= Magne S. Espedal =

Norwegian mathematician

Magne S. Espedal (23 September 1942 – 25 January 2010) was a Norwegian mathematician.

He was born in Fjaler as a son of a smallholder. He finished his secondary education in 1962 and graduated from the University of Oslo with the cand.real. degree in 1966.

Espedal was appointed as an associate professor at the University of Bergen in 1971 before finishing his dr.philos. degree in 1974. He was promoted to docent in 1982 and professor of applied mathematics in 1985. He was also a visiting scholar at the University of Wyoming (1985–86) and Texas A&M University (1993–94). He was inducted into the Norwegian Academy of Science and Letters in 1998.
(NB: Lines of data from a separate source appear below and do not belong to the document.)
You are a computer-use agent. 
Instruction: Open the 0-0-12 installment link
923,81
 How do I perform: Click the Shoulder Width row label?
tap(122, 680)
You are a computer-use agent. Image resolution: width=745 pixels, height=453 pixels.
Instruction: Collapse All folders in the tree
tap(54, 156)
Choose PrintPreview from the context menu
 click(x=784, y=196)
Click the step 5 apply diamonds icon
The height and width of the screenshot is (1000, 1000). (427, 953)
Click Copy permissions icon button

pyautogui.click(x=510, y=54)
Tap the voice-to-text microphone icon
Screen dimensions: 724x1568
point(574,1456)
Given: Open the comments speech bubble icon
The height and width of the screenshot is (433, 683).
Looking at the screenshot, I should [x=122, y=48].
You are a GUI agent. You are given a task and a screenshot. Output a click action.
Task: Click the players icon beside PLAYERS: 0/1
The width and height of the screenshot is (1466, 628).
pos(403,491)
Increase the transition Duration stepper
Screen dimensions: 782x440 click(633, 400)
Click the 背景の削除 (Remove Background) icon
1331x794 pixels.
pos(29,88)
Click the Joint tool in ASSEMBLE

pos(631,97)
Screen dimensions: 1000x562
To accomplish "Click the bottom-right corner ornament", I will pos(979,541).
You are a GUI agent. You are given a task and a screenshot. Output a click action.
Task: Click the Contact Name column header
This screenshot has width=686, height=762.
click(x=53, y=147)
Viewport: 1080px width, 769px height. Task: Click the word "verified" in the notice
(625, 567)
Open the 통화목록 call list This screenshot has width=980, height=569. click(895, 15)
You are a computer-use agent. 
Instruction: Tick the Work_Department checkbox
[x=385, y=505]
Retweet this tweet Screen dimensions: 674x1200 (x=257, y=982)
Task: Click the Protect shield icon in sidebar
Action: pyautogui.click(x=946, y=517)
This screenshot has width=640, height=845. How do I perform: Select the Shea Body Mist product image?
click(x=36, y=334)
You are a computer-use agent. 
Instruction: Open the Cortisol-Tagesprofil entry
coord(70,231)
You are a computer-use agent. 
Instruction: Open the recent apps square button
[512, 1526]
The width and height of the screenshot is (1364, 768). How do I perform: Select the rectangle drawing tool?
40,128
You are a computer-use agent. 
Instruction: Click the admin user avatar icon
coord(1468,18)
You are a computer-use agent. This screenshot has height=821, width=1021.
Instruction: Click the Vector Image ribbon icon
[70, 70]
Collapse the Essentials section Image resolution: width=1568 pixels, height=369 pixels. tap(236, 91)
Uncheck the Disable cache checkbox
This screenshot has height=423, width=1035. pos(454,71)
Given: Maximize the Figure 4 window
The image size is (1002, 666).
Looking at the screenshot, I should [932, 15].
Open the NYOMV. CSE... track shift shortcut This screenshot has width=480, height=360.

As a science and education administrator, Espedal sat on the Academic College (the board) of the University of Bergen from 1989, the council of science of NAVF from 1977 to 1984 (chair from 1982–84), the council of NTNF from 1986 to 1993 (deputy chair from 1991–92), and the board of science and technology in the Research Council of Norway from 1993 to 1996. He was also one of the founders of the Centre for Integrated Petroleum Research. Espedal was a visiting scholar at the University of Stuttgart when he died in January 2010, aged 67. After his death, an adjunct professorship at the University of Bergen was named in his honor; the first holder being Margot Gerritsen.